A plan to send American burros captured from the western rangelands to Guatemala is a poor decision, the head of the Humane Society of the United States believes.
President and chief executive Wayne Pacelle, writing in his blog, A Humane Nation, criticized the pilot program.
Pacelle said the society had for years been pressing the Bureau of Land Management (BLM), which runs the wild horse and burro management program, to focus on fertility programs to manage populations rather than capturing and stockpiling animals in long-term holding facilities.
He noted with dismay that the BLM had announced plans to round up nearly 2400 more wild horses and burros this year.
“The cost of the roundups and housing and feeding the animals is now cannibalizing about two-thirds of the budget for the program, which has been widely regarded through the years as a case study of mismanagement.
“Now, in what can only be described as a case example of poor decision-making, BLM is undertaking a pilot program with the Department of Defense and Heifer International and intends to allow the transport of 100 burros to residents in Guatemala, for use as working animals.
“While burros have been traditionally used for this purpose, this use is at odds with the provisions of the Wild Free-Roaming Horse and Burro Act, which requires that the BLM’s first priority has to be the humane treatment of wild burros in their care.
“We are not insensitive to the difficult and challenging lives of people and animals in Guatemala and other developing countries, and we acknowledge the value and importance of working animals worldwide.
“Through Humane Society International and the Humane Society Veterinary Medical Program affiliates, we have a robust and proactive assistance program that helps provide veterinary care and other resources in these countries.
“But Guatemala has burros of its own, and does not need shipments of burros compliments of the BLM – a practice that simply relieves pressure on BLM to revamp its program and protect our nation’s heritage of responsibly managing wild horses and burros.”

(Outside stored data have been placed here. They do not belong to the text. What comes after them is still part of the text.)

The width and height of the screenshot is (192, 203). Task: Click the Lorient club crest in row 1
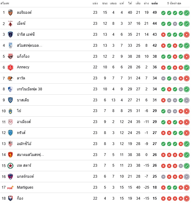click(x=10, y=13)
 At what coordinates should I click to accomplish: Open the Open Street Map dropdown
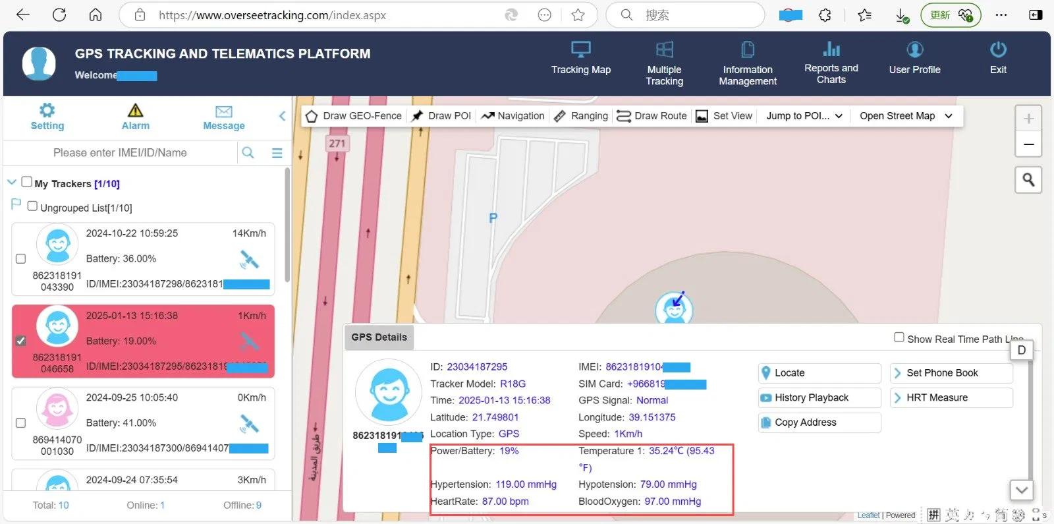pyautogui.click(x=905, y=116)
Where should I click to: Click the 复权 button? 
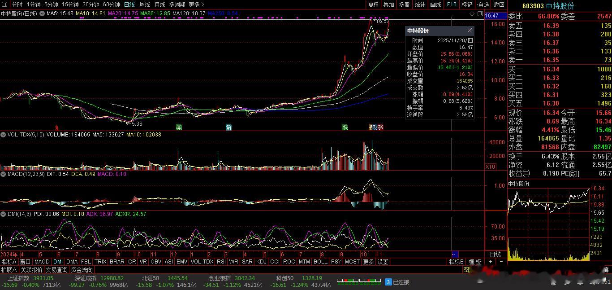[x=373, y=4]
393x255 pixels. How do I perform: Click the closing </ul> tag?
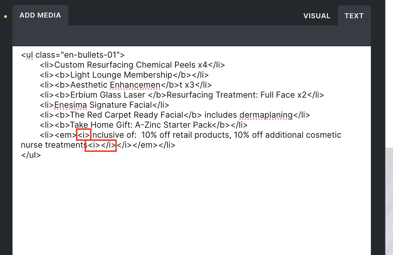point(31,155)
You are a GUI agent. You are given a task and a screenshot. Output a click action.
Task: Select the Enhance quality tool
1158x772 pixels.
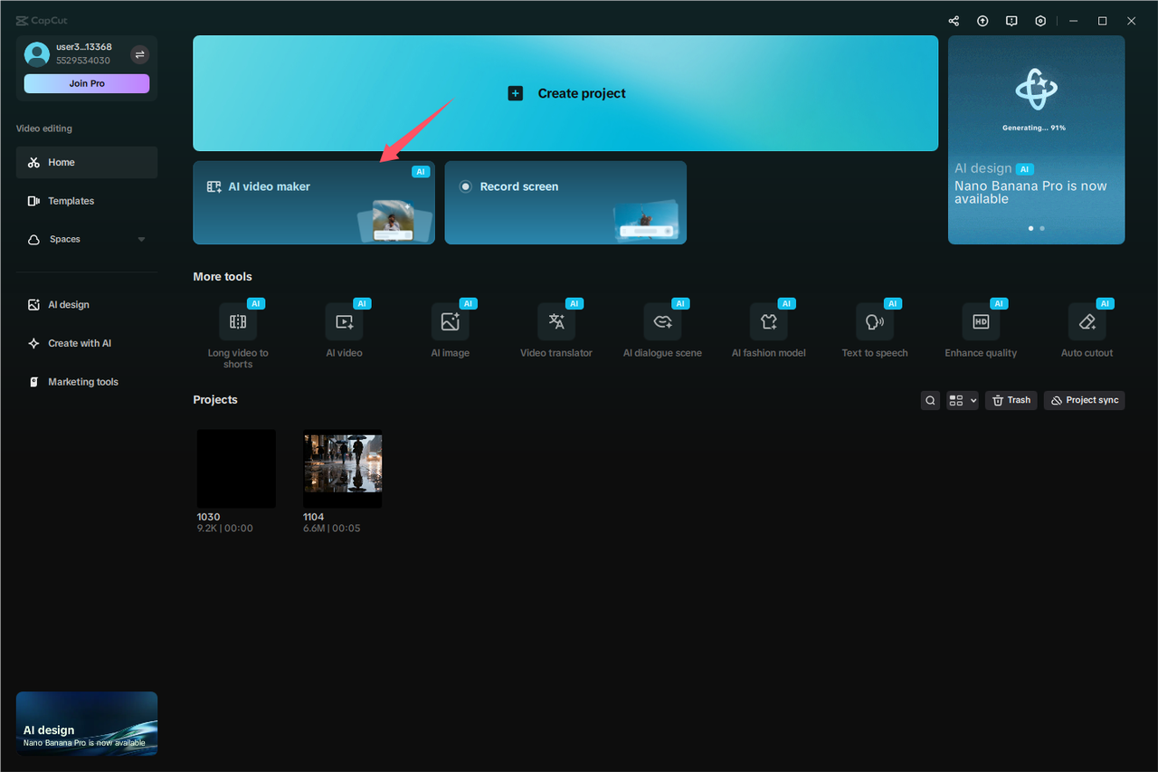[981, 326]
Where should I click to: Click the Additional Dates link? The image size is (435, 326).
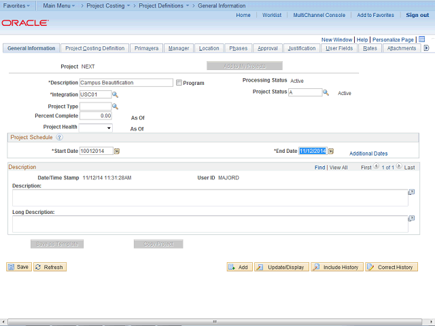pos(368,153)
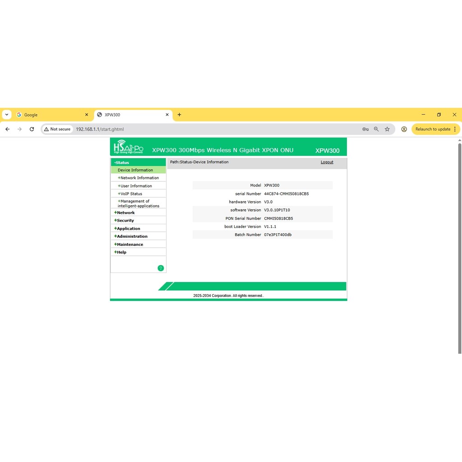Open a new tab with plus icon
Viewport: 462px width, 462px height.
coord(179,115)
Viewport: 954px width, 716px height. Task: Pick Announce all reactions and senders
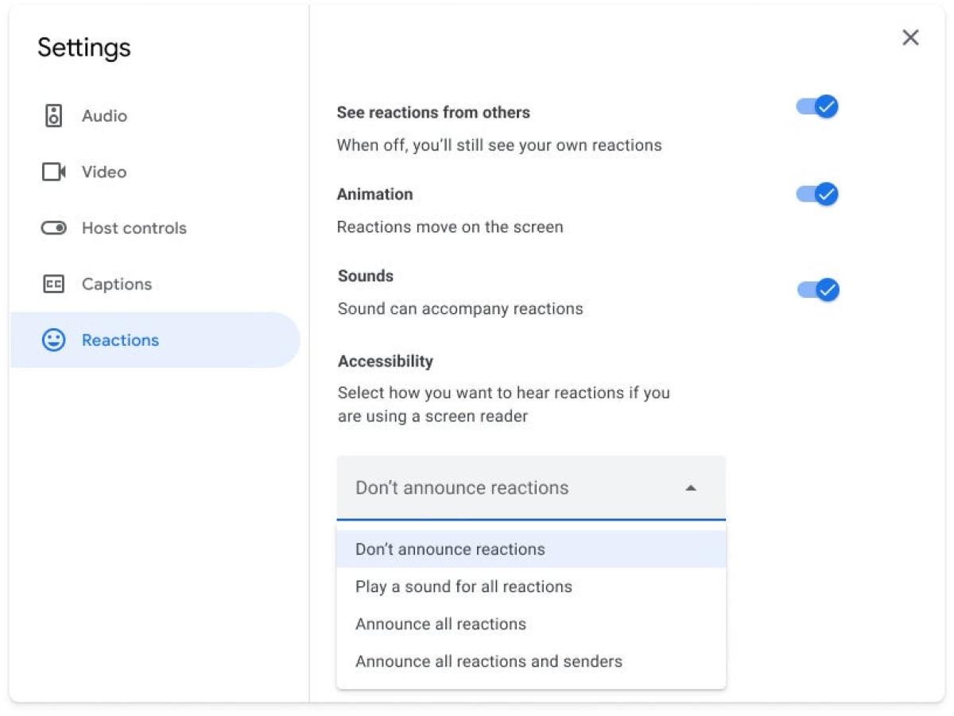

Pacelle said the society worked with the BLM, through its Platero Project, to adopt burros to suitable owners. So far this year it has placed 190 animals.
“We remain committed to getting more burros placed in good, local homes. Ultimately though, the solution must be on-the-ground management through fertility control, to obviate the costly and dangerous round-ups and removals and to prevent the population boom of horses and burros in captive holding facilities.”